Problem to solve
Your answer should consist of each line below that contains the string "player".

Material shown
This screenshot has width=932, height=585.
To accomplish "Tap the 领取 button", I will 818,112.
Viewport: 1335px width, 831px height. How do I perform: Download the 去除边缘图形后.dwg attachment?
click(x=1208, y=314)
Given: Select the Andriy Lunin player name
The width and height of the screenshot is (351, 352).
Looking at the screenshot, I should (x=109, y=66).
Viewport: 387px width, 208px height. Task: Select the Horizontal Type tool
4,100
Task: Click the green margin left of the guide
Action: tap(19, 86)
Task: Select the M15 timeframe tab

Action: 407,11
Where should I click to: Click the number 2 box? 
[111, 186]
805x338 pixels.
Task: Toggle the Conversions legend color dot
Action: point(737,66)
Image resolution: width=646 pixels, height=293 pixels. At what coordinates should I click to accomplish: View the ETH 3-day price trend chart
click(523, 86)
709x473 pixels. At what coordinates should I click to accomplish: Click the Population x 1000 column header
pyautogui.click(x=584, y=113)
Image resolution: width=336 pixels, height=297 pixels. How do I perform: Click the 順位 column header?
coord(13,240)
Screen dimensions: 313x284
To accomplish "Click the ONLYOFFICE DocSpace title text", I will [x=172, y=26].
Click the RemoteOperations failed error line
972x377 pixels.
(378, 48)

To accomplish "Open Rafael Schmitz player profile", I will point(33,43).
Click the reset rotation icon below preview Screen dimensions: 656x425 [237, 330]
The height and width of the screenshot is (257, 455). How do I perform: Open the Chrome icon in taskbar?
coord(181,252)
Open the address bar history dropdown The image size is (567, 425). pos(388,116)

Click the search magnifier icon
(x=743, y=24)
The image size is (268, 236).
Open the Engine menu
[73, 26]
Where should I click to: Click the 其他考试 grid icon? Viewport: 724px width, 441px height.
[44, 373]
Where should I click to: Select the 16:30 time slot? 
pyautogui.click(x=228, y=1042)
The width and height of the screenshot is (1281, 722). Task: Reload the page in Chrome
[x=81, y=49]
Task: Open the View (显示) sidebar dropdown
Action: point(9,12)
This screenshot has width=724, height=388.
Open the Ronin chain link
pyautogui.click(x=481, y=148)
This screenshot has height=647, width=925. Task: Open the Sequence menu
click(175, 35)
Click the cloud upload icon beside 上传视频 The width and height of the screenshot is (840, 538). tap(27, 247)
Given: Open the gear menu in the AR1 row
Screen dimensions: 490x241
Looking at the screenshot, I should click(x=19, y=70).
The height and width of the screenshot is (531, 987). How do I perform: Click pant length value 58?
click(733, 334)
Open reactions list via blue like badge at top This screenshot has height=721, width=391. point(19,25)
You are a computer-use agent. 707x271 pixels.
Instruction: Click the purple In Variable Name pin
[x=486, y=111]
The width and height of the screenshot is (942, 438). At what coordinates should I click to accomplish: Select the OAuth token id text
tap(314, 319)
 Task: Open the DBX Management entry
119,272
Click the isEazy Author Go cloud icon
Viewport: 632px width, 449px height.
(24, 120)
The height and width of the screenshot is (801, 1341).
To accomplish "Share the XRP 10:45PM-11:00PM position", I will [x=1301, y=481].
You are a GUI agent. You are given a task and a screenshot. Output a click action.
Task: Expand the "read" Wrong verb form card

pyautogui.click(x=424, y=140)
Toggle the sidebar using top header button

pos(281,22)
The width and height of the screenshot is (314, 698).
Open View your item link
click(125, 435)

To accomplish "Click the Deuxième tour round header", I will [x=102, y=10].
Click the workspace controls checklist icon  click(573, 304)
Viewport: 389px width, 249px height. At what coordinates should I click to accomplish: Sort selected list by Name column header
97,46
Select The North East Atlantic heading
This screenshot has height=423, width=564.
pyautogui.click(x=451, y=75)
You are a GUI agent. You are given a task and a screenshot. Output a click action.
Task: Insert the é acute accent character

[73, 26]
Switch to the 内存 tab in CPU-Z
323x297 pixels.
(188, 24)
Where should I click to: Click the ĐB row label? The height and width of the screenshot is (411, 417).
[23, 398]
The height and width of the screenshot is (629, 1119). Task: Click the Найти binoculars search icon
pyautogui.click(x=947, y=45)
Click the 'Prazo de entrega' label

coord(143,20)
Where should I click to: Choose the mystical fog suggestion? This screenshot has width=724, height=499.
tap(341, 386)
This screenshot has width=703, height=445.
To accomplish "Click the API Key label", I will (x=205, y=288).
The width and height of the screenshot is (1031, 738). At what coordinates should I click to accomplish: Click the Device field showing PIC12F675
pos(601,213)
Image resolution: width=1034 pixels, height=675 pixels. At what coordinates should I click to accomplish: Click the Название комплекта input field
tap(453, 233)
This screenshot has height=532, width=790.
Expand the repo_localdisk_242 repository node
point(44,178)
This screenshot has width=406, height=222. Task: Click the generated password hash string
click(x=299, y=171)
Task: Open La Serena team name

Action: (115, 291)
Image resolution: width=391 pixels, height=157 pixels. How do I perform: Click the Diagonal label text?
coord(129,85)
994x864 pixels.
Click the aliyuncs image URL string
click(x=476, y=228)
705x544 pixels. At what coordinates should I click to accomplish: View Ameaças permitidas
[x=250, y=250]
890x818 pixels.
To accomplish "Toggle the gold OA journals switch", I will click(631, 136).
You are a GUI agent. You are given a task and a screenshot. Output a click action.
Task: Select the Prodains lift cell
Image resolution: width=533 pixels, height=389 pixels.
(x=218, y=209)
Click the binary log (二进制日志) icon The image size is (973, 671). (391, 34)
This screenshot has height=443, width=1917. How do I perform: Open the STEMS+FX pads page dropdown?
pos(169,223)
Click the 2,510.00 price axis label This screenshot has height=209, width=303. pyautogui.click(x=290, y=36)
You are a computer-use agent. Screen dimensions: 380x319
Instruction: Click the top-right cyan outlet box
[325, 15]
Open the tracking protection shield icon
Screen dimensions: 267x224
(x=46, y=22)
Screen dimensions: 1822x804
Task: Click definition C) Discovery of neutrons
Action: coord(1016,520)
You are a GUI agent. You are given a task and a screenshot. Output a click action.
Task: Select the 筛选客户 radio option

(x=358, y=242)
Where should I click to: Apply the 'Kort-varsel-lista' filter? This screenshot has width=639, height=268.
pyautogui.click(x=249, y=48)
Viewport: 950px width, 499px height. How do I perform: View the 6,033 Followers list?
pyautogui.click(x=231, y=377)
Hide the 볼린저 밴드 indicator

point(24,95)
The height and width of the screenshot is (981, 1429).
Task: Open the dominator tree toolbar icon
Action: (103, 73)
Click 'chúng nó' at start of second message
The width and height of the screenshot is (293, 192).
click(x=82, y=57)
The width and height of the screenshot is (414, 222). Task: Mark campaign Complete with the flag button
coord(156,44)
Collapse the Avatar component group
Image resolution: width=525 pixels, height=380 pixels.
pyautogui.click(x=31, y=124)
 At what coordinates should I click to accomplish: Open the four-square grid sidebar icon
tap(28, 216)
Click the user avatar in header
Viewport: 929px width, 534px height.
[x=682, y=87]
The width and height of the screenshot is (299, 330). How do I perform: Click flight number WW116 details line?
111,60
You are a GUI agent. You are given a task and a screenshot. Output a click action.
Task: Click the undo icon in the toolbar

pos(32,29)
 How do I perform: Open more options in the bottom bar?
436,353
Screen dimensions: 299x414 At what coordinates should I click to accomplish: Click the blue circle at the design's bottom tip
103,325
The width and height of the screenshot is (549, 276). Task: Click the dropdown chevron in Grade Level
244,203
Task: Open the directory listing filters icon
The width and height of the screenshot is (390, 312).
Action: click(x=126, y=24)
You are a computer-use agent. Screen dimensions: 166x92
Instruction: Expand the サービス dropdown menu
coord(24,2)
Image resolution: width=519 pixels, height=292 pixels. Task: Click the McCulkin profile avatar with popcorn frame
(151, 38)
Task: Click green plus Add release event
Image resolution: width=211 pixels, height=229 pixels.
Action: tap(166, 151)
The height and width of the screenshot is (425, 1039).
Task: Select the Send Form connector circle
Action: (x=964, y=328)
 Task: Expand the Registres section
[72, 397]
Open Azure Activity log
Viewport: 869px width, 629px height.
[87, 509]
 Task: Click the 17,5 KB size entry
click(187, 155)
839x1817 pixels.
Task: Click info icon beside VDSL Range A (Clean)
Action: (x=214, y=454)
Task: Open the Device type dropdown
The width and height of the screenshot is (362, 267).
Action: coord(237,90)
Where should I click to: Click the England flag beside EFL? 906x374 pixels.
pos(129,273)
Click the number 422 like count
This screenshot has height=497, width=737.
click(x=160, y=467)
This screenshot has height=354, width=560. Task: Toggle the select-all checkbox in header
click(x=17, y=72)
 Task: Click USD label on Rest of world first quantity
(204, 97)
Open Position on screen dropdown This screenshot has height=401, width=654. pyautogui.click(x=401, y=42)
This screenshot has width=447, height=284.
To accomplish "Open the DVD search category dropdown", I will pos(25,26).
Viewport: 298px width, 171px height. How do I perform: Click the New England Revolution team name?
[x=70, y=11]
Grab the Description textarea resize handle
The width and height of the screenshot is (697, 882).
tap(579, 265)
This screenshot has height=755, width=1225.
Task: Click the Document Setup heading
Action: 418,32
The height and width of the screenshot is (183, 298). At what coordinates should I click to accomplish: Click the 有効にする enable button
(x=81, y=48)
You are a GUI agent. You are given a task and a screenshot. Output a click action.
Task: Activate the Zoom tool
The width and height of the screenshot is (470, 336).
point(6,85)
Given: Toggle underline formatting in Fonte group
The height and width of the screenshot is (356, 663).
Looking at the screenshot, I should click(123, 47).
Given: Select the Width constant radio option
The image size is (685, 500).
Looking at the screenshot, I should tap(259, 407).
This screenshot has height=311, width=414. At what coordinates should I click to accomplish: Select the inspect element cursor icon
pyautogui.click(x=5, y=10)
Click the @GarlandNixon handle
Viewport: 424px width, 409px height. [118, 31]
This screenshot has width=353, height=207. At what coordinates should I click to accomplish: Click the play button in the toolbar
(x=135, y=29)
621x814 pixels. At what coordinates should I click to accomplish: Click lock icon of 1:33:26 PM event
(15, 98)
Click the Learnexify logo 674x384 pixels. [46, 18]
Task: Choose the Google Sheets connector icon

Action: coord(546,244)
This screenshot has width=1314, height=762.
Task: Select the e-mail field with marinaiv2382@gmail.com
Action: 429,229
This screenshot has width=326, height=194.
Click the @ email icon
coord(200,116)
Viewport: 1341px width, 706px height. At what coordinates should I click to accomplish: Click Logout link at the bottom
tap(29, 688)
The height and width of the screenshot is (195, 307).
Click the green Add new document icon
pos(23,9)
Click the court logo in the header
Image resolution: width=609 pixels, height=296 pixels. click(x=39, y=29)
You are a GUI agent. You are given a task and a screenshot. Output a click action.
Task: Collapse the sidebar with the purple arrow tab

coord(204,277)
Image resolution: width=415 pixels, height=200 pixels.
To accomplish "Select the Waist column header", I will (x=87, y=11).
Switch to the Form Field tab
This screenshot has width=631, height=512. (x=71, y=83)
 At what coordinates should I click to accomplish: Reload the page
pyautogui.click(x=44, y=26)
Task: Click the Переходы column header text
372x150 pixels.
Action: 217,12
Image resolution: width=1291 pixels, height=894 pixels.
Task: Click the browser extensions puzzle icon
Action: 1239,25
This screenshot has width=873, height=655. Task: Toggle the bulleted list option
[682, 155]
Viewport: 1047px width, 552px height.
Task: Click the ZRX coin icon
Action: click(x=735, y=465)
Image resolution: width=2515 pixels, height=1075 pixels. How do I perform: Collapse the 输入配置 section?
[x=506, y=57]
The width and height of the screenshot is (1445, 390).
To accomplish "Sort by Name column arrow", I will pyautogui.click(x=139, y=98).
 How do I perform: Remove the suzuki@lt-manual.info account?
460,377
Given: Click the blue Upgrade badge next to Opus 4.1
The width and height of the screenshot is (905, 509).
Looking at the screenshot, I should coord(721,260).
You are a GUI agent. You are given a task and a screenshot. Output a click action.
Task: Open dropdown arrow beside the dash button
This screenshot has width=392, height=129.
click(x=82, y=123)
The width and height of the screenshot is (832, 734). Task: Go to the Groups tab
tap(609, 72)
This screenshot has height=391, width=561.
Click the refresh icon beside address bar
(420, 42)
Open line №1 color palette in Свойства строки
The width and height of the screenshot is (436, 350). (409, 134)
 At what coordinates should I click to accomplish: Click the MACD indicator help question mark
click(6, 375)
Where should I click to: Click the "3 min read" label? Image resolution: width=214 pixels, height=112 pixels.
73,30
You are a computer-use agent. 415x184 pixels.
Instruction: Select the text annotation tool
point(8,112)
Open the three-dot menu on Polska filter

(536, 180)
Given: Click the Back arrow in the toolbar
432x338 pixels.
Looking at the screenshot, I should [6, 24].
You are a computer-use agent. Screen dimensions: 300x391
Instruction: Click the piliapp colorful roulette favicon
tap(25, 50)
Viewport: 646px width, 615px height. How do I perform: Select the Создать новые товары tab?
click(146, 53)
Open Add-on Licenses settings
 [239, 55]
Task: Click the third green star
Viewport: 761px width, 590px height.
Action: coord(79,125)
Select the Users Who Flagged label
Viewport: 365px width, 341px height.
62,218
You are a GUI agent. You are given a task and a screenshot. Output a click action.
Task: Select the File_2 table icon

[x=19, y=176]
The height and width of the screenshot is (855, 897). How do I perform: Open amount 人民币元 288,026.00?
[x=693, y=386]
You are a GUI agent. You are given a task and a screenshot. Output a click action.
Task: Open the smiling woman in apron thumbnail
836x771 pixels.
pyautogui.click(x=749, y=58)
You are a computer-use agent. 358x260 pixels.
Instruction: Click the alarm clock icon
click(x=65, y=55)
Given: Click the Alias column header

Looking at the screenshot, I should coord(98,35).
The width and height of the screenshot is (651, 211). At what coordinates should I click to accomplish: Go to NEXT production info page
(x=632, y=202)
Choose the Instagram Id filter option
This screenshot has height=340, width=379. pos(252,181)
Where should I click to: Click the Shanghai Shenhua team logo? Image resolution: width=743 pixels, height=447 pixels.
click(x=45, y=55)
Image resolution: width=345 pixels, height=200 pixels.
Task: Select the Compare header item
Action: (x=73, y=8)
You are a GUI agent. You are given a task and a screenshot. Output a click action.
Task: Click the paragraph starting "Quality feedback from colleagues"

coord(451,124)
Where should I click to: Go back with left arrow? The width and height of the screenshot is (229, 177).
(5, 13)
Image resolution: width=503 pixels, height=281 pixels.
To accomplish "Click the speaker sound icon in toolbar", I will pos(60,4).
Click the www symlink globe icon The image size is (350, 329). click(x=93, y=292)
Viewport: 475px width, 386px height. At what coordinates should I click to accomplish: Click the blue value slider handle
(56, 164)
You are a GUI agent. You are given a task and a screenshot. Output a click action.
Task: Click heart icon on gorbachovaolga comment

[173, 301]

Output of the exercise
Given: Select the Andriy Lunin player name
To accomplish "Open Rafael Schmitz player profile", I will point(33,43).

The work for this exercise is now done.